Top of DATA FOR THE TASK
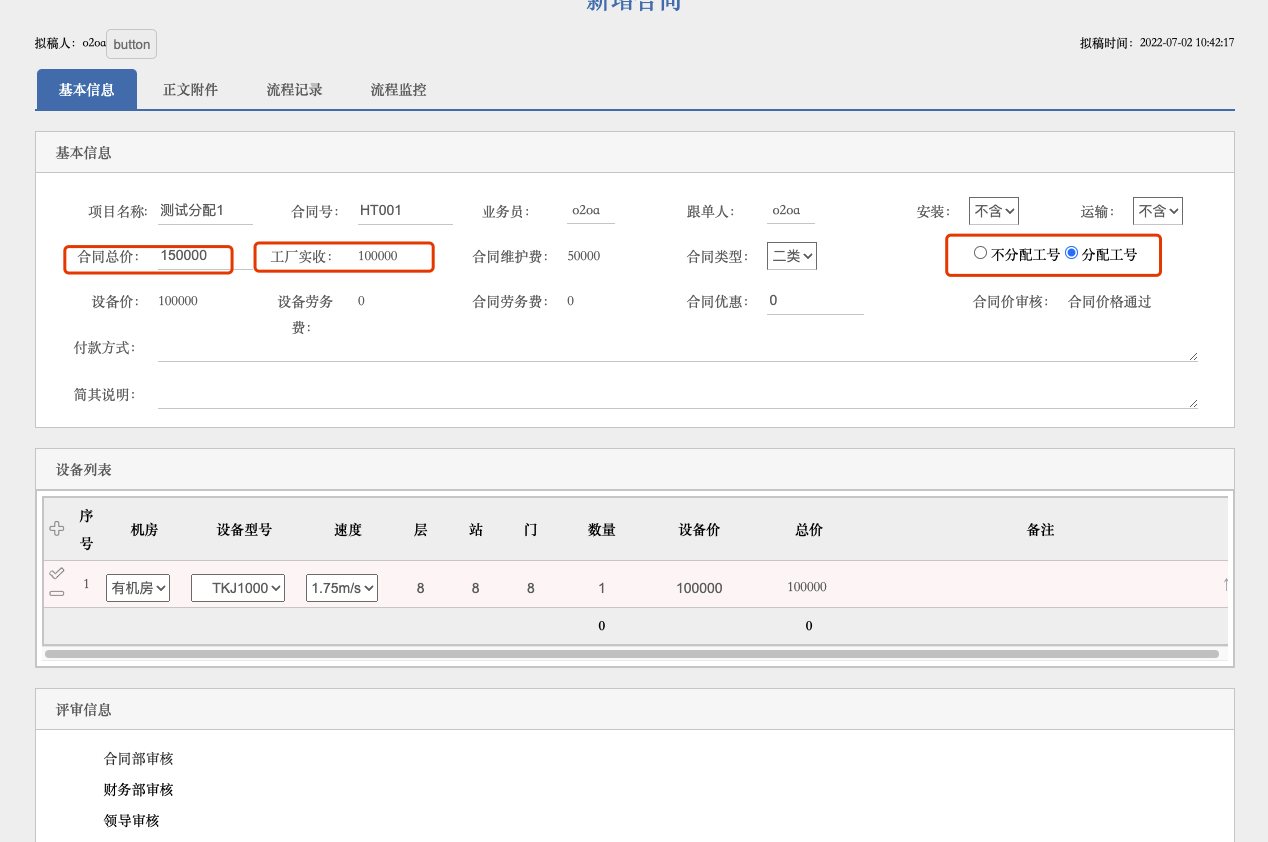Open the 流程监控 tab
This screenshot has height=842, width=1268.
398,90
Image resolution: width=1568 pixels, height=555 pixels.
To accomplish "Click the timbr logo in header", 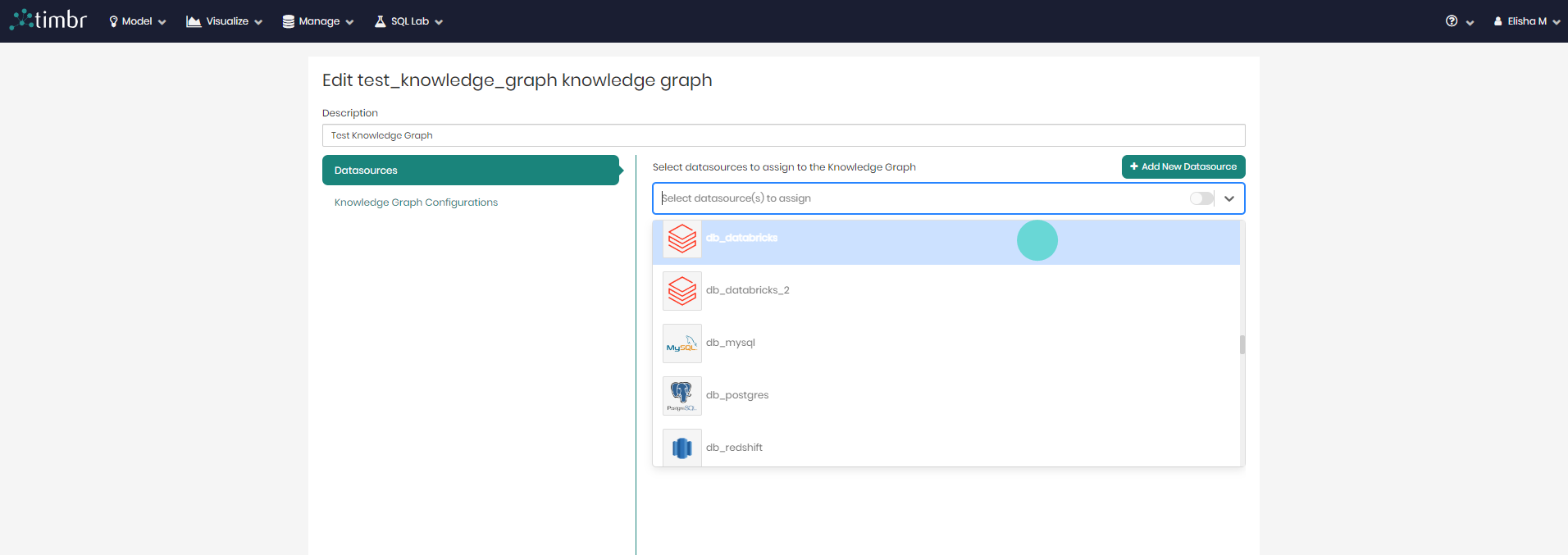I will coord(48,20).
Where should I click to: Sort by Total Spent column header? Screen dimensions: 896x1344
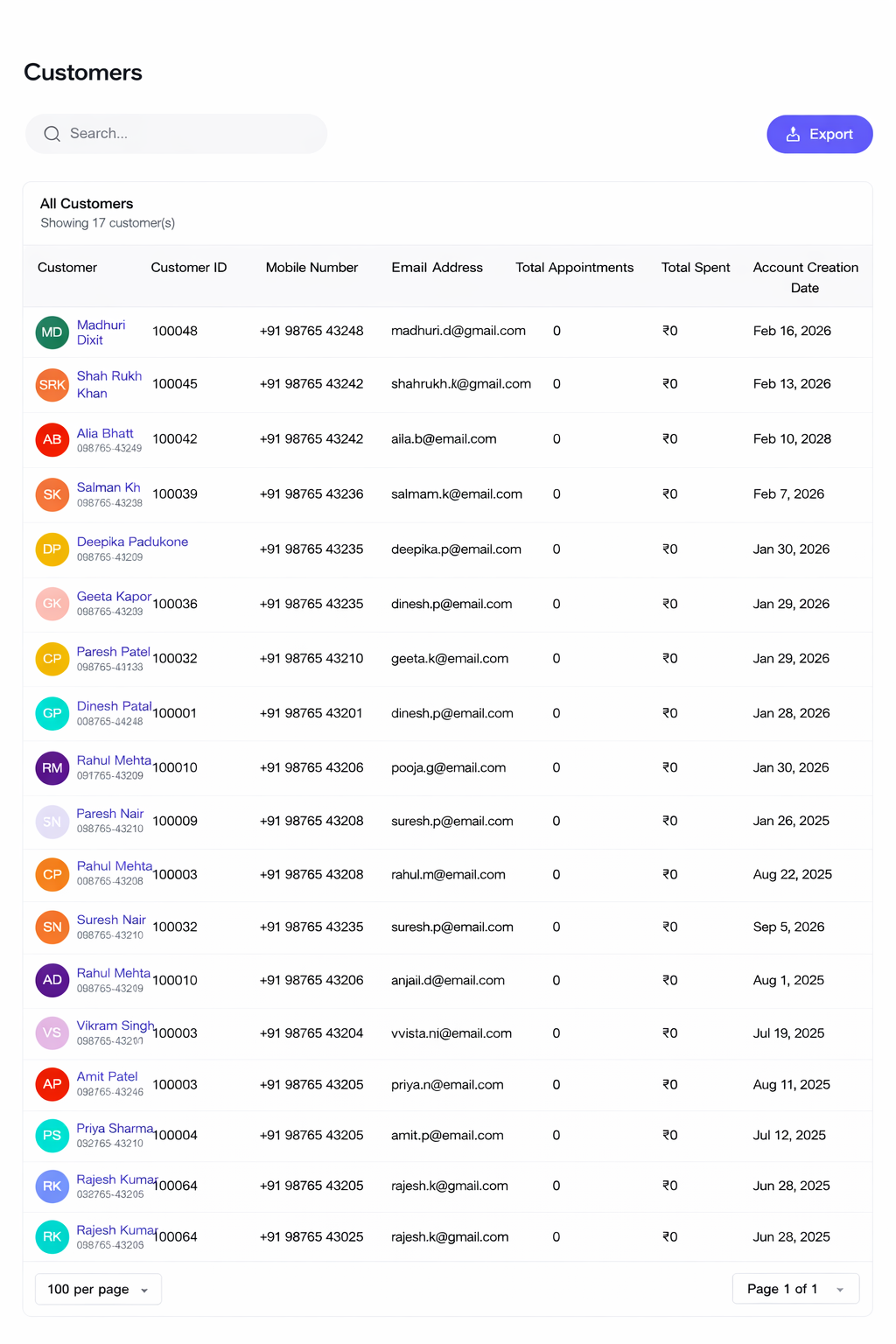coord(695,268)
Bottom of DATA FOR THE TASK
> _ACTION ITEM_:
When you reach the line containing "Where should I" in the records above, write out that line and every line after it through the end, exactly, but omit the pictures.

> _SOLUTION BELOW_:
Where should I click to: Sort by Total Spent column header? Screen dimensions: 896x1344
coord(695,268)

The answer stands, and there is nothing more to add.